__DATA PROVIDED__.
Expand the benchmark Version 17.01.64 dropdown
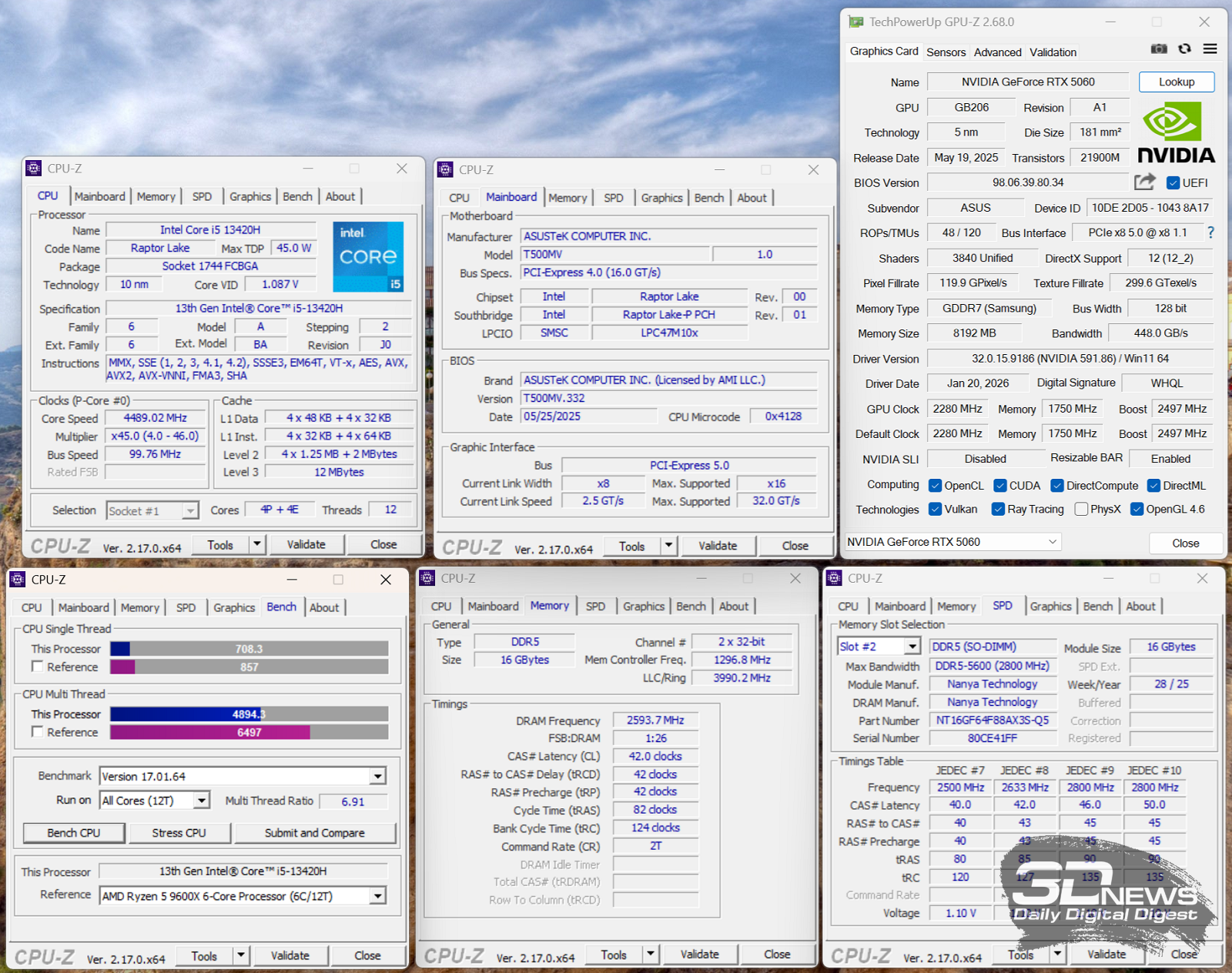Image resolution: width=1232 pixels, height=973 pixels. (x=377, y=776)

* * *

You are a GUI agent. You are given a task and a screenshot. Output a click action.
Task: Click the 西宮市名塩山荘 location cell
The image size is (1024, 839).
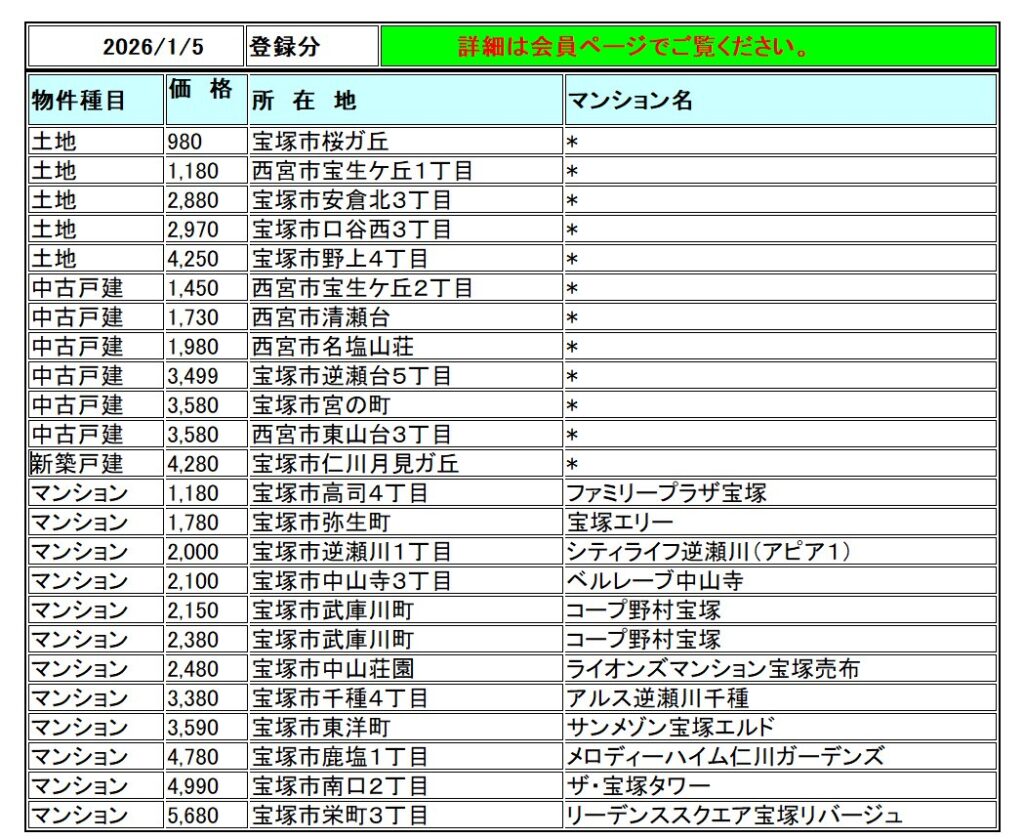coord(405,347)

...

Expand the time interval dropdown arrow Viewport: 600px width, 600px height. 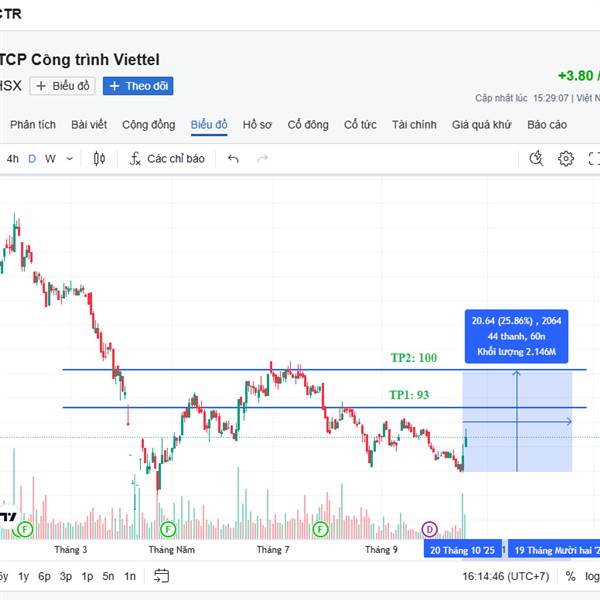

__PROBLEM TO WORK ON__. Copy the rows from the line with "You are a GUI" to the line with "coord(405,347)", swapping "screenshot" for "screen capture" and leaving everything else unchanged. Omit the pictures.

__RESULT FOR THIS TASK__.
You are a GUI agent. You are given a task and a screen capture. Output a click action.
Task: Click the 西宮市名塩山荘 location cell
The image size is (1024, 839).
coord(405,347)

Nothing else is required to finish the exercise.